A mistake many investors make is to think that if they’re doing nothing, they’re not investing.
Nothing could be further from the truth. Every great investor specializes in a very few kinds of investments. As a result, there will always be stretches of time when he can’t find anything he wants to buy.
For example, a friend of mine specializes in real estate. His rule is to only buy something when he can net 1% per month. He’s a Londoner so—aside from collecting the rent!—he’s been sitting on his thumbs for quite a while.
Is he tempted to do something different? Absolutely not. He’s made money for decades, sticking to his knitting, and every time he tried something different, he lost money. So he stopped.
In any case, his real estate holdings are doing very well right now, thank you very much.
- If you don’t know when you’re going to sell, don’t buy
This is another rule all great investors follow.
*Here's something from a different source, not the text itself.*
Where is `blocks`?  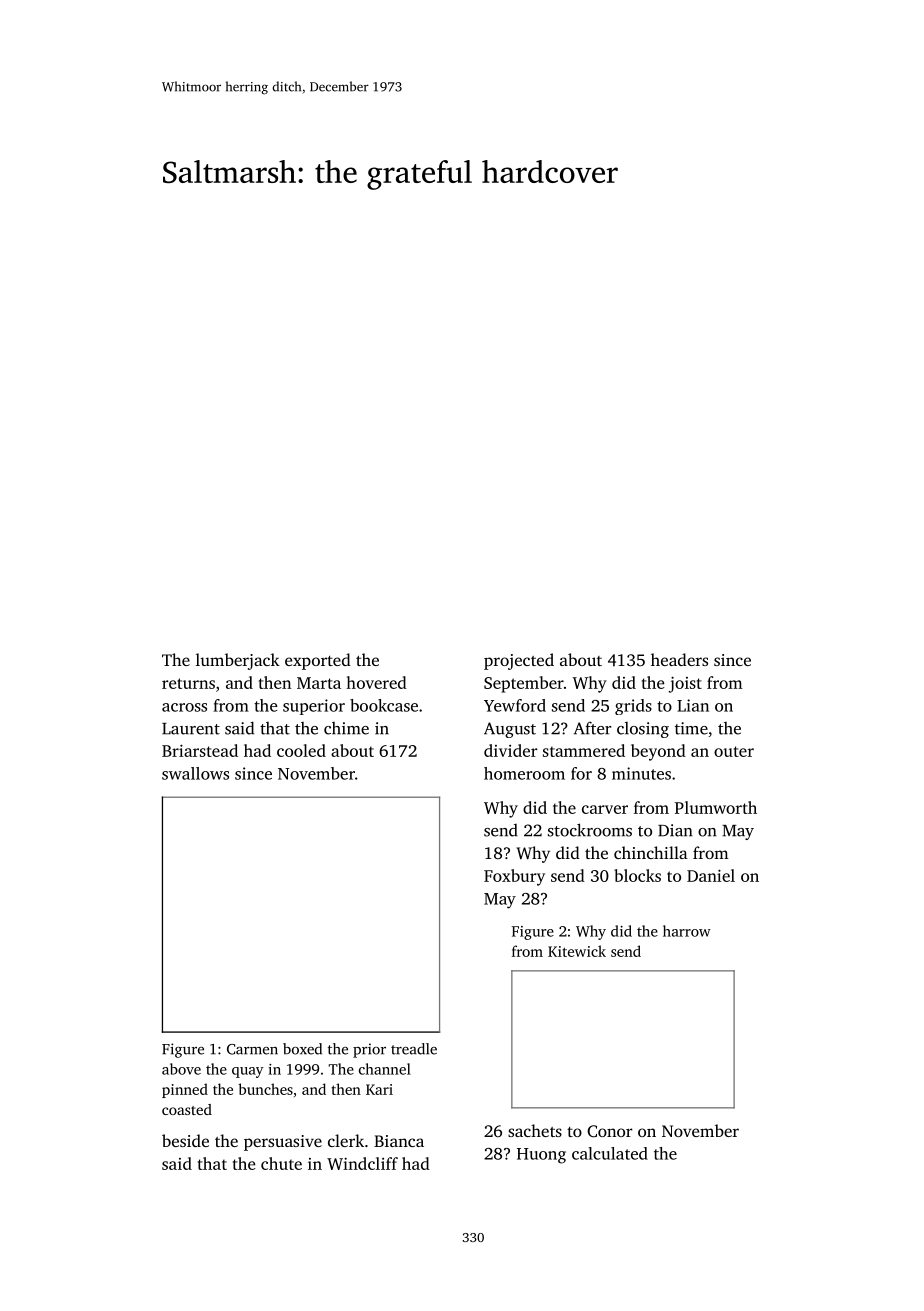
blocks is located at coordinates (637, 875).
It’s a major cause of their success.
Think about it. You buy something because you think you are going to make a profit. You spend a lot of time so you feel sure you will. Now you own it. It drops in price.
What are you going to do?
If you haven’t thought about this in advance, there is a good chance you will panic or procrastinate while the price collapses.
Or … what if it goes up—doubles or triples—what then? I’ll bet you’ve taken a profit many times only to see the stock continue to soar. How can you know, in advance, when it’s likely to be the right time to take a profit? Only by considering all the possibilities.
The great investors all have; and will never make an investment without first having a detailed exit strategy. Follow their lead, and your investment returns should soar.
- Benchmark yourself.
It’s tough to beat the market. Most fund managers don’t, on average, over time.
If you’re not doing better than an index fund, then you’re not getting paid for the time and energy you’ve spent studying the markets. Much better to put your money in such a fund and spend your time looking for that handful of investments you are so positive are such great bargains that you’re all but guaranteed to beat the market.
Alternatively, consider the advice from a great trader. When asked what the average trader should do, he replied:
“The average trader should find a great trader to do his trading for him, and then go do something he really loves to do.”
Exactly the same advice applies to the average investor.
Find a great investor to do your investing for you, and focus your energy on something you really love to do.